Word senses	The different meanings a single word can have (e.g., bank).
Syntactic structure	How words are arranged and relate to each other in a sentence.
Contextual information	Surrounding text or situation that affects the meaning of a sentence.
Segmenting text	The task of dividing written text into meaningful units, like words.
Multiword expressions	Phrases that act as a single unit of meaning (e.g., “make a decision”).
Part of speech (POS) tagging	Assigning grammatical categories (noun, verb, etc.) to words.
NP (Noun Phrase)	A syntactic structure acting as a noun in a sentence.

Section 4: Knowledge of Language & Morphology

To process language computationally, we model different levels of linguistic knowledge:

Phonology: Concerns how words relate to perceived sounds. (Example: words that sound the same but are spelled differently, like Red/Read and ate/eight).
Morphology: Concerns how words are constructed from basic units called morphemes. A morpheme is the primitive unit of meaning in language.
Syntax: Concerns how words are put together to form correct sentences and determines the structural role each word plays.
Semantics: The study of context-independent meaning.
Pragmatics: Concerns how sentences are used in different situations and how usage affects interpretation.
Discourse: How preceding sentences affect the interpretation of the next sentence (e.g., pronoun resolution).
World Knowledge: Includes general knowledge about the world, beliefs, and user goals.

Word Structure (Morphology in Data Structures)

In morphology, a word is a structural tree consisting of a root and affixes. Morphemes are the smallest units that carry meaning. They are divided into Stems (the base) and Affixes.
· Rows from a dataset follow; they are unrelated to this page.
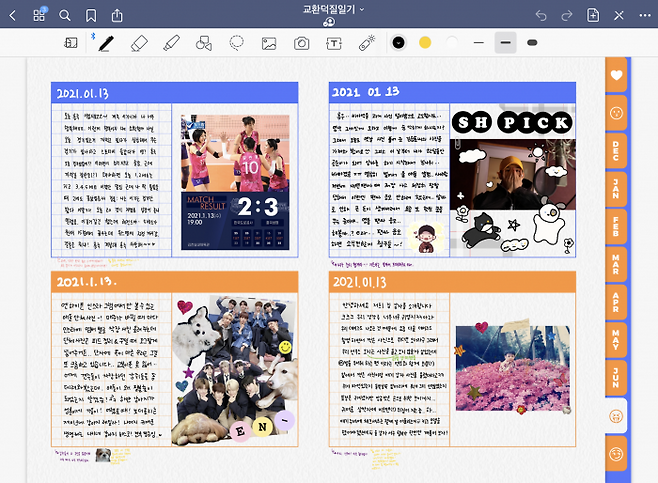Select the Shapes tool
Image resolution: width=658 pixels, height=483 pixels.
(x=204, y=43)
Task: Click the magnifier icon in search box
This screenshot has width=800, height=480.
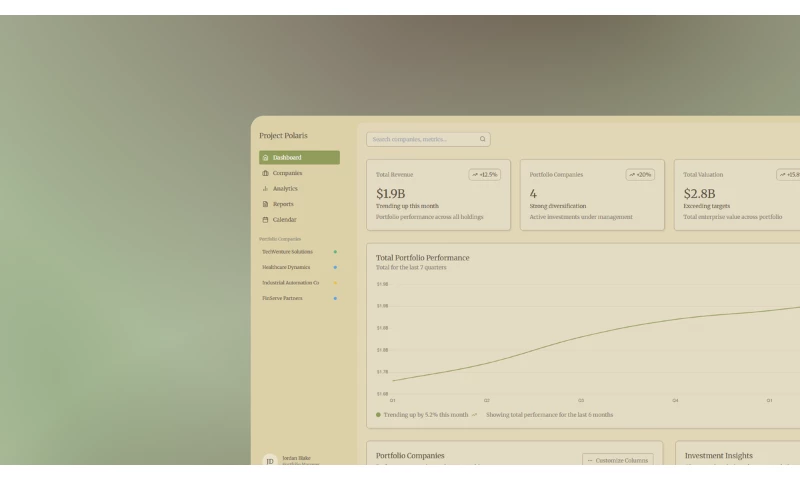Action: [482, 140]
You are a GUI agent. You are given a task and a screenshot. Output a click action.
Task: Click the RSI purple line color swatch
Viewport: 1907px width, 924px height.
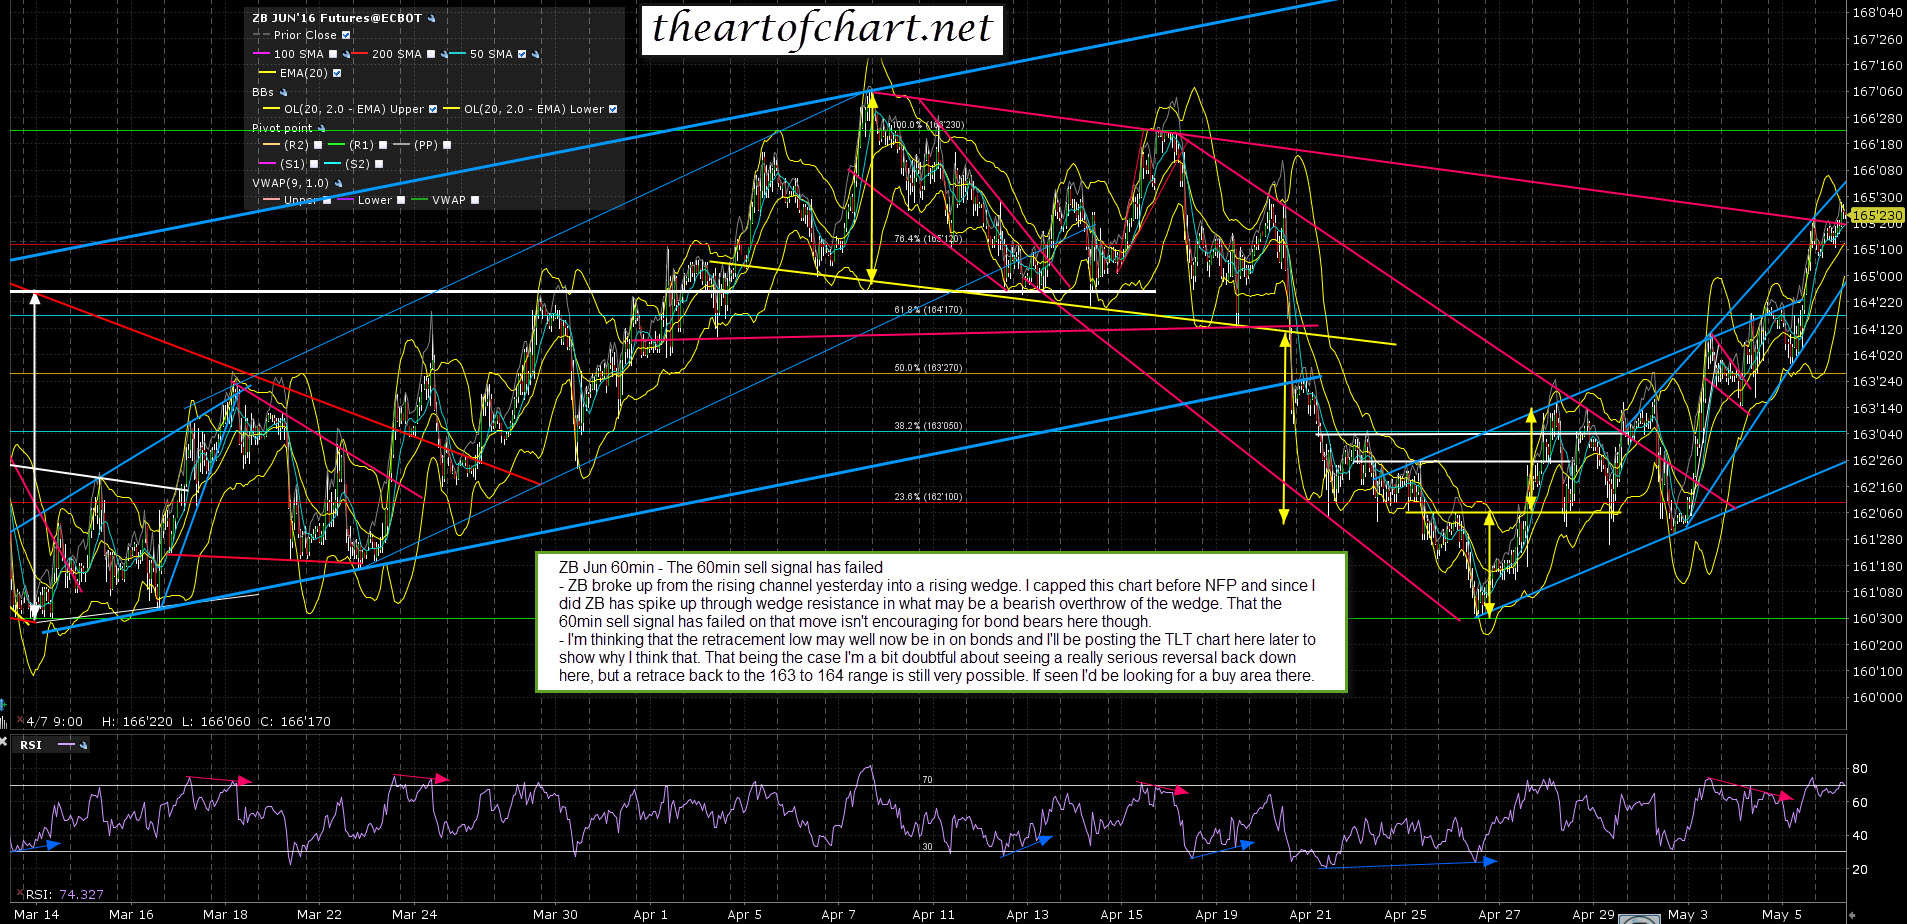66,745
Affixes are further divided into Prefixes (e.g., “post-” in “postpone”) and Suffixes (e.g., “-ed” in “tossed”).

Complete example: The word “reconsideration” consists of the prefix “re-”, then the stem “consider”, and the suffix “-ation”.

These structural concepts are used in applications like Machine Translation to transfer morphological features (e.g., Noun, Direct Case, Plural) from one language to another, and in Information Retrieval to link words like “goose” and “geese” to the same root.

Glossary & Notations (Section 4)

English Notation / Term	Meaning in this Lecture
Phonology	Concerns how words are related to their realized sounds.
Morphology	Concerns how words are constructed from morphemes.
Morpheme	The primitive unit of meaning in a language.
Syntax	Concerns sentence formation and the structural role of words.
Semantics	The study of context-independent meaning.
Pragmatics	Concerns how context and situation affect sentence interpretation.
Discourse	Concerns how preceding sentences affect the interpretation of the next.
Stem	The base or root of a word before affixes are added.
Affixes (Prefix / Suffix)	Morphemes attached to a stem to modify its meaning or form.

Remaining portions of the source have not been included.